Kainen retired from the Smithsonian Institution in 1970 to devote himself full-time to his art, but continued to serve as a special consultant to the Smithsonian American Art Museum for nineteen years. In 1971-1972, Kainen taught painting and the history of printmaking at the University of Maryland.
Like most artists, I am particularly fond of Keats’s letters, which strike a vividly contemporary note. He was heavy on trusting one’s imagination, on scorning logic and reason in conceiving poetry…. It should always be open to the imaginative digression—don’t worry about the “anonymous” reader or critic. And what is more up-to-date than the remark, “What shocks the virtuous philosopher delights the chameleon poet?”
Between 1970 and 1980, Kainen had at least one show of oils or works on paper a year, including an exhibition at the Pratt Manhattan Center in 1972, two shows at the Phillips Collection in 1973 and 1980 and two shows at the National Collection of Fine Arts (now the Smithsonian American Art Museum) in 1976 and 1979. Many of the artists he befriended and supported through the years attended these exhibits.
After his retirement from the Smithsonian, Kainen’s work shifted back to pure abstraction, yet this body of work contrasted dramatically with his abstraction from the early 1950s. These paintings no longer reflected the stress of persecution, but rather conveyed the tranquility he found later in life.
A major 100-piece, 60-year retrospective of Kainen’s paintings was held in 1993 at the National Museum of American Art (now the Smithsonian American Art Museum). Other exhibits, including three at Hemphill Fine Arts in Washington, followed in 1997-2001.
In a 1997 interview, Kainen estimated he’d done 1,000 paintings in his lifetime. He continued to work in his studio up to the end. He died on March 19, 2001, at the age of 91. He was survived by his wife Ruth (who died in 2009) and his sons Daniel, an artist/designer/inventor/author, and Paul, a mathematician and author.

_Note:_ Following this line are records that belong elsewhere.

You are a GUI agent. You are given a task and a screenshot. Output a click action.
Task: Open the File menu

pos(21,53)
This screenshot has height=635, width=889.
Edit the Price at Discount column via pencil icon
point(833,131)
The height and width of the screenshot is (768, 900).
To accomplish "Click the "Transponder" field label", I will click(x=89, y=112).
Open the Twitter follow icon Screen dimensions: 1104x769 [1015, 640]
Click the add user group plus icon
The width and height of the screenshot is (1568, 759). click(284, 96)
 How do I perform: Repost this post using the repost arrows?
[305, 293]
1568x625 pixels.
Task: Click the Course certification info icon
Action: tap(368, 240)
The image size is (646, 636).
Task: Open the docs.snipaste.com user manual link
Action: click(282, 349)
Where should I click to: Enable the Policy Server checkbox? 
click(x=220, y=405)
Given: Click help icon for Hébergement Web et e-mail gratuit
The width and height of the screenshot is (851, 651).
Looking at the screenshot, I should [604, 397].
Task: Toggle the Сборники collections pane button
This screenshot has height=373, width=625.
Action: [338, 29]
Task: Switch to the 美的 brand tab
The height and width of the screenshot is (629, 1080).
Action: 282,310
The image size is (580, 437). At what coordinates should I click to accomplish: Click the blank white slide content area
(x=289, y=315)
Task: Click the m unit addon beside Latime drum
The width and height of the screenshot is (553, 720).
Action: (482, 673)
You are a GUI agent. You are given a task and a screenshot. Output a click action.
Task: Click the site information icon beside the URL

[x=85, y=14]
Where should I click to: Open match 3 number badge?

For additional information about Jacob Kainen’s life,
please click on these links:
Professional Chronology
Oral History Interview with Avis Berman
Hemphill Fine Arts
It is difficult to say what I am thinking of when I begin a painting. I have a certain ethical concept in mind, mostly against. I believe what I have in mind is more a feeling of great spirits, real presence, of an ancient mentor. It’s just something in the back of my mind, nothing really concrete. The idea is to give spiritual nourishment. So you put into it spiritual feeling.